Arch not owed contribution for condo board's defense based on client's prior knowledge of damages
In this case, the duty to defend depended on the condo board's knowledge of occurrences in the underlying suit.
The U.S. District Court for the District of Massachusetts has ruled that an insurer does not owe contribution to another insurer for the underlying defense of a mutual client because the first insurer is not obligated to defend the underlying suit. The case is Arch Specialty Ins. Co. v. Colony Ins. Co., 590 F. Supp. 3d 395 (D. Mass. 2022).
The underlying case
Two tenants sued the Board of Governors of Glover Landing Condo Trust (the Board), alleging the Board’s failure to make necessary repairs had forced them to vacate their apartment, which they had owned since 1982. That complaint was based primarily on the Board’s failure to approve code-compliant replacements for faulty, non-code-compliant windows and the failure to repair the roof, which leaked into the tenant’s apartment. The tenants brought up the issues of non-code-compliant windows and the leaking roof multiple times, with flooding causing significant problems in 2007, 2011, and 2014. These problems were not fixed, and they continued until the tenants vacated the apartment in February 2015.

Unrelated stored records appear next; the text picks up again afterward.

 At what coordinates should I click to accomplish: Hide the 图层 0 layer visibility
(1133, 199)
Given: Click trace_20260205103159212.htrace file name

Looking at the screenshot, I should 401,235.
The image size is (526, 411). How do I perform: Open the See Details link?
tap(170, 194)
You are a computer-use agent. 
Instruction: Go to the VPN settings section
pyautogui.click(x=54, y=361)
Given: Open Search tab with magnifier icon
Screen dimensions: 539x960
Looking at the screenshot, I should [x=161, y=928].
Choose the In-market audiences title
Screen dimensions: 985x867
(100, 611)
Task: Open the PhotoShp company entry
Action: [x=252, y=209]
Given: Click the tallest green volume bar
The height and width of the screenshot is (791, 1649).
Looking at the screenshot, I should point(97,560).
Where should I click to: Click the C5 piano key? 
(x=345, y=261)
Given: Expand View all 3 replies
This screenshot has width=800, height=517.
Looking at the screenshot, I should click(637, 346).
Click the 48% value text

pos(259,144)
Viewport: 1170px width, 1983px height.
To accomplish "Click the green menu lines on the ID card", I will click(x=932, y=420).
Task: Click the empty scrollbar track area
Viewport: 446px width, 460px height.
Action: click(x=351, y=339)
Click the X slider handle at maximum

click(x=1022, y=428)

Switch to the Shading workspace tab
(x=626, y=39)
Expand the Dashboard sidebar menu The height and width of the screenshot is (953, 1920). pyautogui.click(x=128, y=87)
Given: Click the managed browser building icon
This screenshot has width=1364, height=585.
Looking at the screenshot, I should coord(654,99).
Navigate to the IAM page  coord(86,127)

Arch assumes defense of the Board
The Board had purchased insurance policies from five different insurers: Arch Specialty, Colony, Nova Casualty, Endurance American Specialty and Greenwich. In December 2017, Arch assumed responsibility for defending the Board without a reservation of rights. Arch later filed suit against the other insurers, seeking a declaratory judgment that each company had to contribute to its existing defense.
Arch’s cases against Nova and Greenwich eventually dropped. When Arch, Colony and Endurance went to court, each party filed for summary judgment. Colony’s motion was granted due to an applicable coverage exclusion in its policy, leaving only Endurance and Arch to fight before the judges.
Arch claimed Endurance had the duty to defend because relevant events in the underlying claim were within the scope of Endurance’s policy, and no exclusions applied. Endurance, on the other hand, said the relevant events were outside the scope of the policy. However, even if the policy did encompass the relevant events, Endurance said there was no duty to defend under the exclusions for expected or intended damages and professional services.
What the court said
The court began with the question of whether the Board’s behavior fell within the scope of coverage under the Endurance policy, which was a key part of the dispute between Arch and Endurance. The Board’s behavior would fall within the scope of the Endurance policy if there was an occurrence that took place during the policy period of which the Board had no knowledge. After determining there was only one occurrence — the leaky roof — that could have taken place during Endurance’s policy period, the court turned to the question of whether the Board knew of property damage that had occurred prior to the inception of the Endurance policy. Under the Endurance policy, property damage was “known” when the insured became aware that property damage had occurred or begun to occur.
The Endurance policy was purchased in 2012, with a policy period of one year. As stated earlier, the tenants in the underlying suit first notified the Board of the leaky roof following a flood in 2007 and again for the same reasons in 2011, in addition to repeated requests for the Board to fix the roof for reasons unrelated to the aforementioned floods. This evidence showed the Board was aware of the leaky roof prior to the purchase and inception of the Endurance policy, which removed the events of the underlying suit from the scope of the Endurance policy. Therefore, Endurance was not obligated to defend the Board in the underlying suit and did not owe contribution to Arch in its defense of the Board.
Since Arch was unable to establish that the events of the underlying suit were within the scope of the Endurance policy, the court did not need to continue its analysis of the duty to defend, or to analyze potentially applicable exclusions. The court granted summary judgment in favor of Endurance.
FC&S editor’s note: The date of loss and date of discovery are key dates in any claim situation. Knowledge of damage to property is to be reported to insurers as soon as possible, and policies generally only pay for losses that occur during the policy period. In this case the board knew there was damage to the property before a policy was taken out with Endurance. No insurance policy will pay for pre-existing damage.